Ah yes, Flow is fancy and trendy… and yes, very smart!
What Flow does is copying Outlook attached files to OneDrive when emails arrive in the user inbox.
This is OK, but this this is not what Attach2Cloud does.
Let me explain (in short) what Attach2Cloud basically does:
– The Outlook user attaches files to his/her email
– He/she sends the email
– The email is put in the outbox
– The attached files are uploaded to OneDrive
– The attached files are shared with the recipients of the email
– The attached files are replaced with OneDrive shortcuts
– The email is sent
You can see this in a short 1:40 video here:
https://www.attach2cloud.com/?displayvideo=001
Thus, from this point, regarding O365 adoption, that was the topic of your blog post and of my reply, the sender and all the recipients of the email have access to the same shared copy of the attached files stored in OneDrive. Thus, they can start using OneDrive advanced file sharing options and co-editing the files in Word Excel and PowerPoint.

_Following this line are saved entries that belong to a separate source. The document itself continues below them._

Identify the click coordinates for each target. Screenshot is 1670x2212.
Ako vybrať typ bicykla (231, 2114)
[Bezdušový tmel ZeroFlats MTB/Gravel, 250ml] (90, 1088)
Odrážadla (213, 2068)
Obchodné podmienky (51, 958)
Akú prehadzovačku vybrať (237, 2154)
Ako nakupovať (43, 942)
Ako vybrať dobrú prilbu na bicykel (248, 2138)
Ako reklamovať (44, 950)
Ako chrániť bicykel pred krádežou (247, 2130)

And this without having changed anything to their habits (attaching files as usual).
Of course, there are tons of additional features in Attach2Cloud (upload rules, managing OneDrive permissions, target folders and elapsing dates of the files to be uploaded to OneDrive, allowing “attaching” files up to 15 GB to Outlook emails, inserting invitations to upload at the position of the cursor in emails being edited… + more to come in next version 3).
(And it includes automatic online updates. So Attach2Cloud cost of ownership is very low).
The idea is to capitalize on bad users’ habits (attaching files to Outlook emails) to transition them smoothly to O365. This facilitates and accelerates the Office 365 adoption process, reduces the need for user teaching / education and keeps users happy. (They don’t have to change their habits upfront).
I appreciate the difference you make in your post between consumption and adoption.
But generally adopting starts with consuming. Thus, if at least Attach2Cloud helps O365 users consuming advanced O365 collaboration features (and given the fact O365 is a super great solution) they should be put on the right way to 0365 adoption.
On the topic of “Could Microsoft do it”?
Yes, sure they could, of course! but it may take some time. They are pretty busy with a bunch of more strategic and higher-level projects these days!
Attach2Cloud is just the little drop of oil helping things to happen.
We have it now and it is already providing great help in O365 consumption -> adoption at many customers in the real world, boosting their 0365 ROI in weeks!